Die Zeit als Fallschirmjäger auf Kreta

Von Matthias Meyer zur Heyde und Carsten Borgmeier (Foto)
Bielefeld (WB). »In den Sportstunden hat der Max Sparring mit uns gemacht«, erinnert sich Werner Lohne. Der 86-jährige Bielefelder war mit Deutschlands berühmtestem Boxer Max Schmeling an dessen wohl gefährlichstem Kampf beteiligt: an der Landung auf Kreta 1941.

Nicht braun, sondern rot: Werner Lohne war kein Parteigänger Hitlers, sondern stand als Sozialist im »feindlichen Lager«. Er wusste, dass er nach der Machtergreifung nichts Gutes zu erwarten hatte - Vater und Schwester kamen ins KZ -Êund floh nach Amsterdam, doch die Holländer lieferten ihn aus. »Im Freihafen, also außerhalb des staatlichen Hoheitsgebiets, gerade als ich an Deck eines amerikanischen Frachters gehen wollte, haben die mich verhaftet«, was Werner Lohne noch heute empört.
Ein zweiter Versuch, Hitlers Schergen zu entkommen, misslang ebenfalls, und so trat der 18-Jährige 1937 die Flucht nach vorne an: »Ich wurde Soldat.« In Braunschweig war Werner Lohne am Aufbau der ganz neuen Fallschirmjägertruppe beteiligt und gehörte 1940 zum Stab des 3. Regiments der 1. Division. »Dorthin kam auch Max Schmeling, weil man höheren Ortes dachte, so ein Prominenter könnte das Ansehen der jungen Waffengattung gewaltig heben.«
Über private Dinge, auch über Schmelings Kämpfe gegen Joe Louis (1946 und 1938) wurde nicht geredet. »Aber bei einem Fest ging er mit seiner Frau Anny Ondra durch die Reihen und schüttelte allen die Hand«, erinnert sich Werner Lohne. Lida Baarova, ebenfalls Schauspielerin und zeitweilig Goebbels Geliebte, war auch dabei.
»Max wollte lieber unter Kameraden sein, und so wurde er vom Stab in die schwere Kompanie versetzt.« Der kräftige Sportler tat fortan Dienst am schweren MG. Und dann graute der Morgen des 20. Mai 1941. Operation »Merkur«.

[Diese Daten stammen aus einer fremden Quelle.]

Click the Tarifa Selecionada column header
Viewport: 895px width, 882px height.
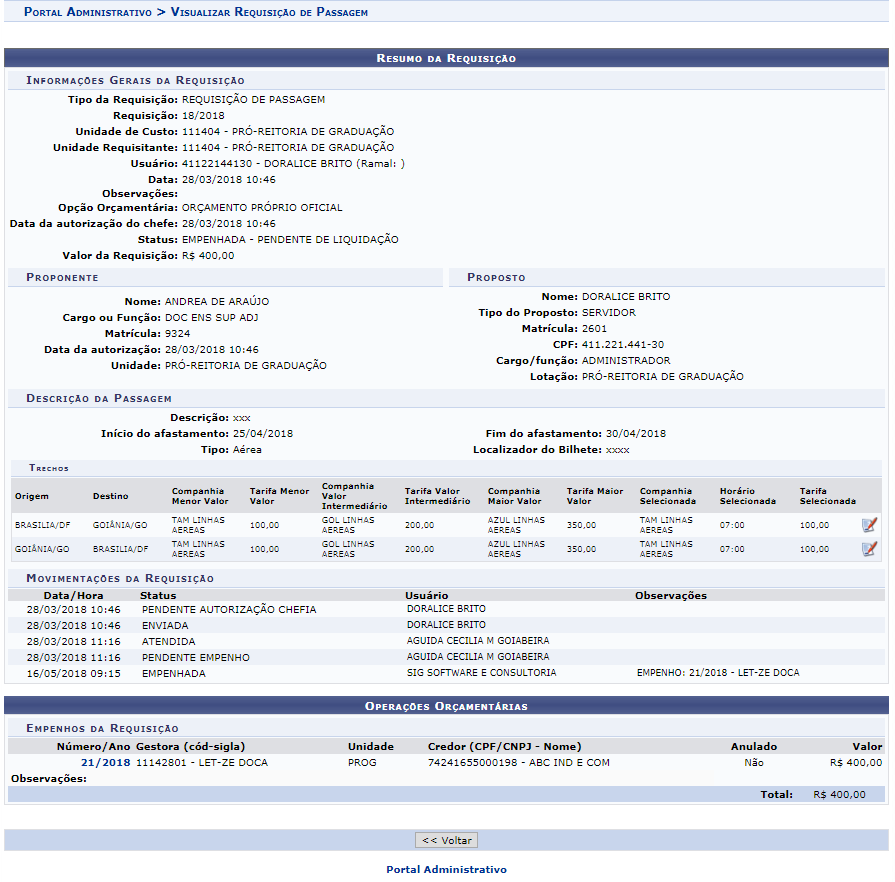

»Max hatte die Ruhr, und wir waren alle erstaunt, dass er den Einsatz mitmachte«, berichtet Werner Lohne. »Das wieder so eine Idee der politischen Führung . . .« Von Feldflughäfen im kurz zuvor besetzten Griechenland aus starteten in drei Wellen hunderte Junkers52-Maschinen mit 15 000 Fallschirmjägern, und Werner Lohne und Max Schmeling vom 3. Regiment gehörten zur ersten Welle. Ihr Ziel: Kretas damalige Hauptstadt Chania und der Hafen der nahegelegenen Souda-Bucht.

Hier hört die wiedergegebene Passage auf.